■ Instructions to follow ■
Starting from the line in which "This screenshot has" appears, set down each line exactly through the end of the listing, and nothing else. Leave out pictures.
- - - -
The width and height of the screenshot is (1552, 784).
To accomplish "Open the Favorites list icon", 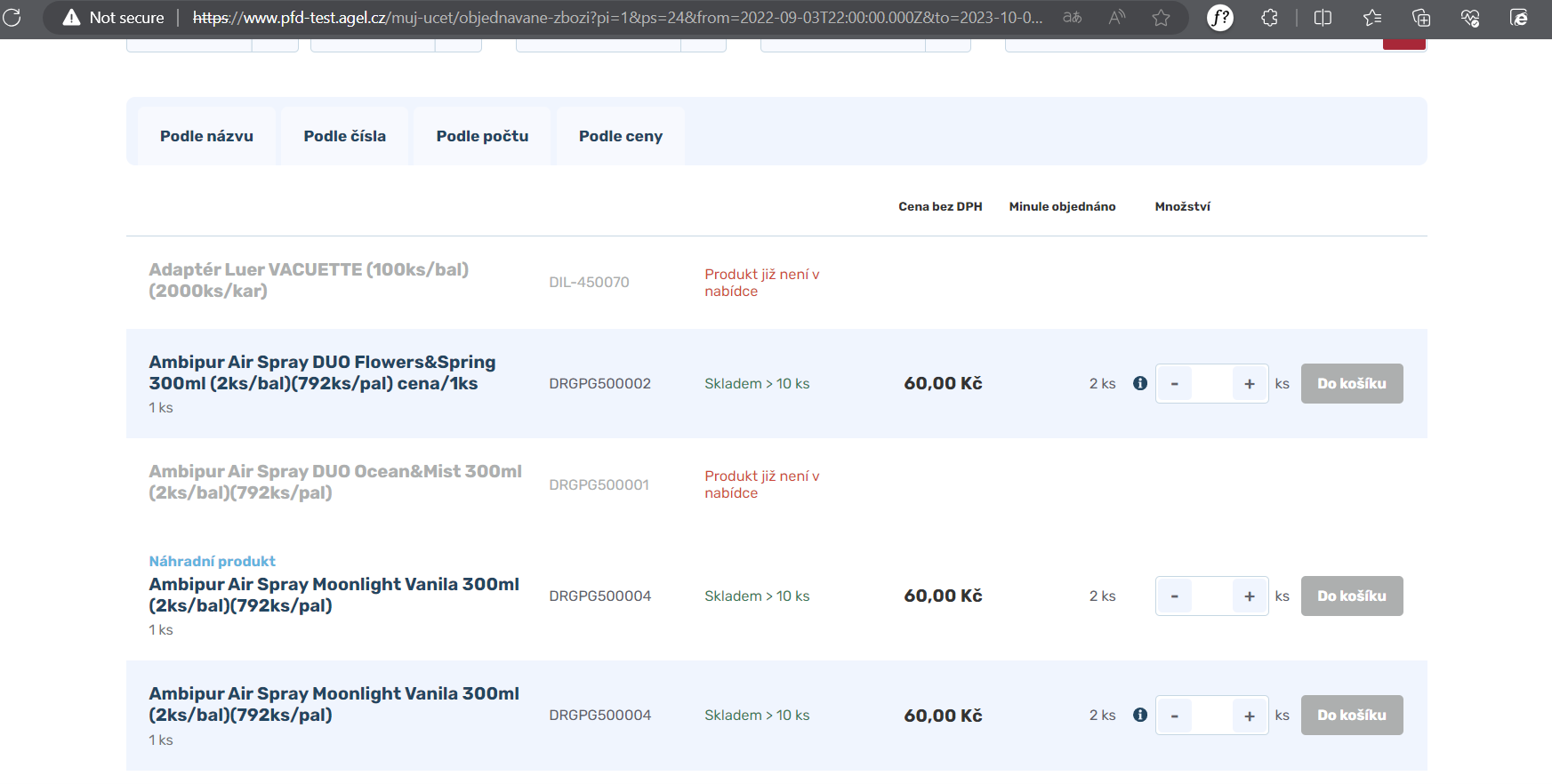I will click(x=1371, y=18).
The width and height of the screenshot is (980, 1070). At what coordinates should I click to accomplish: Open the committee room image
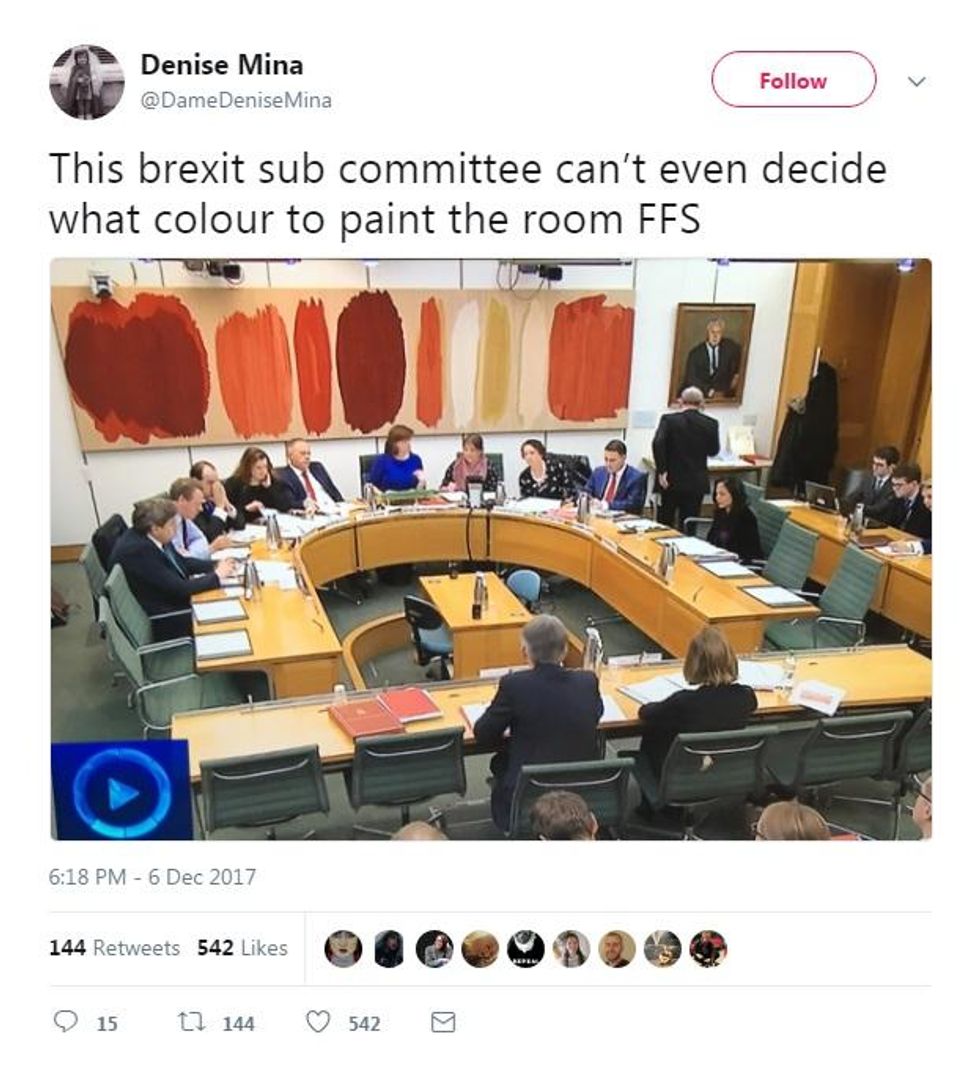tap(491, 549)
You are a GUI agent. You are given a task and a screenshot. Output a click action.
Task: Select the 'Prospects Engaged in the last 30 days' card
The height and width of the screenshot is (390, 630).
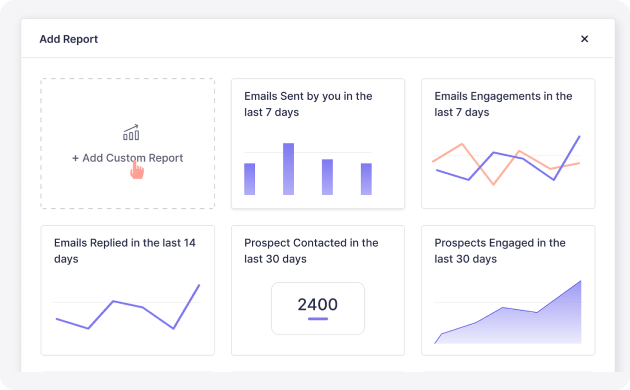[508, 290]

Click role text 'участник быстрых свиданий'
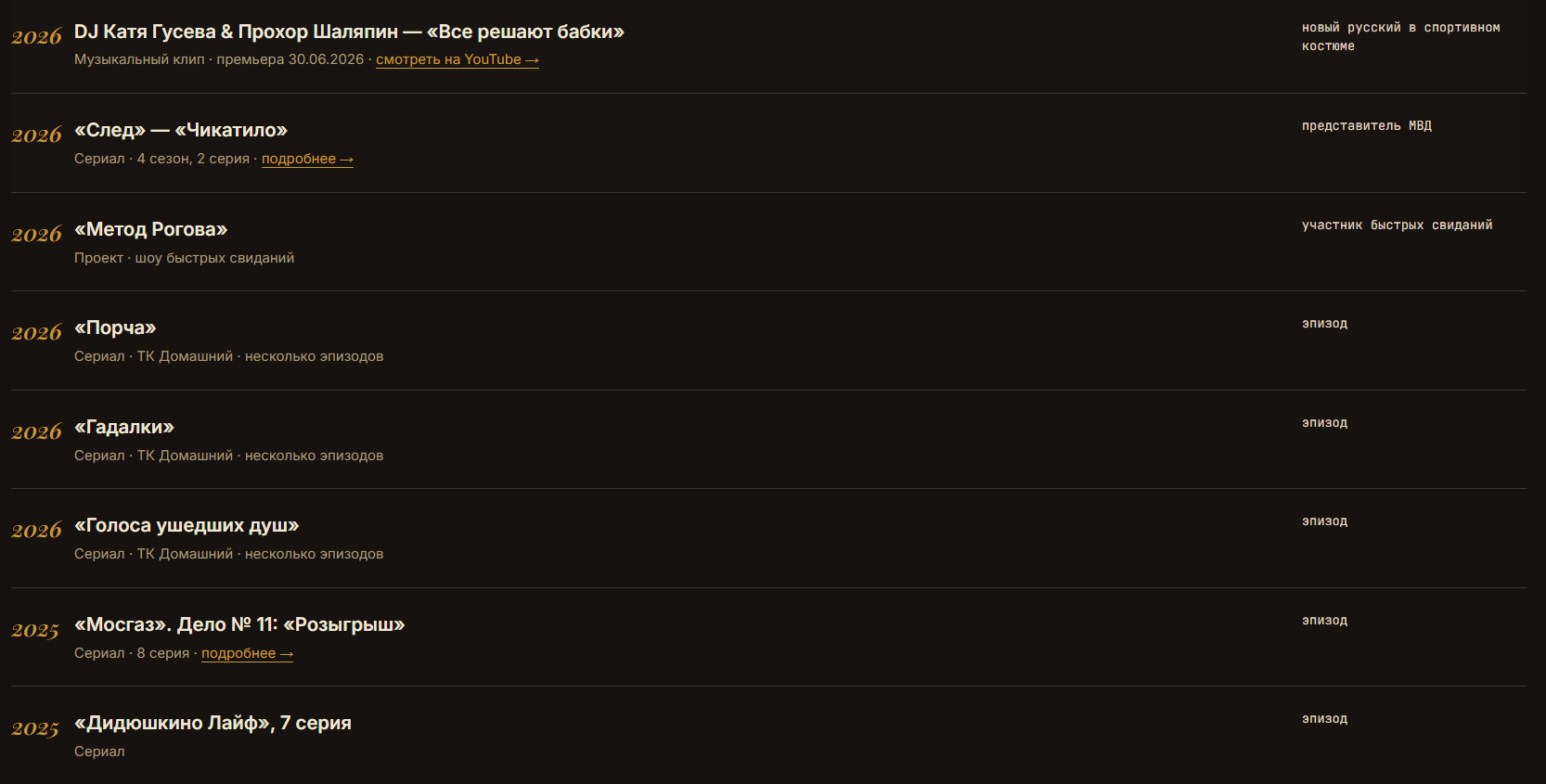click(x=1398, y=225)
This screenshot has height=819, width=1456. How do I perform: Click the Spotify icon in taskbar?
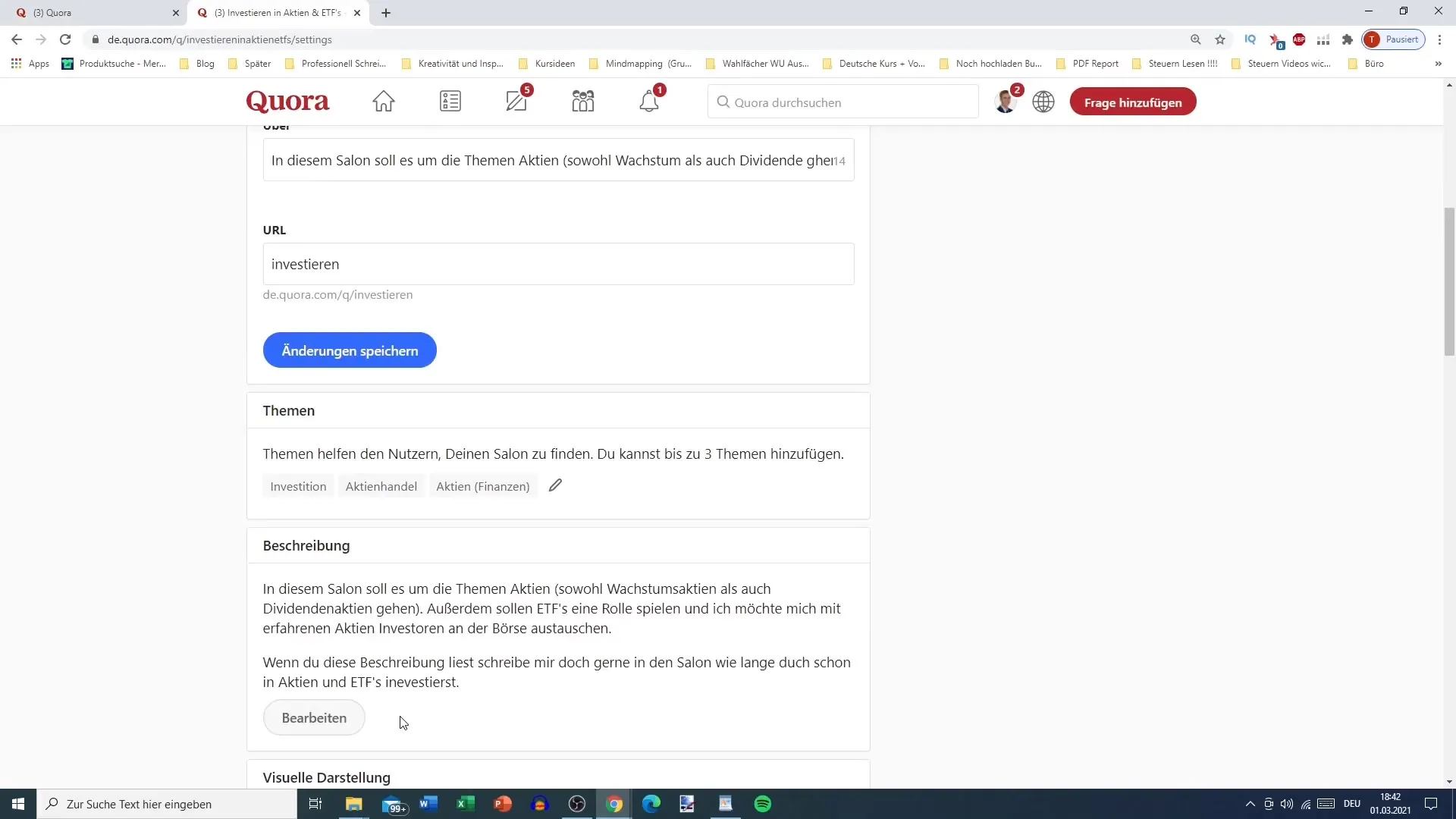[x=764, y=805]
- - - -
■ Worked solution ■
This screenshot has height=819, width=1456. How do I perform: Click the Spotify icon in taskbar?
[x=764, y=805]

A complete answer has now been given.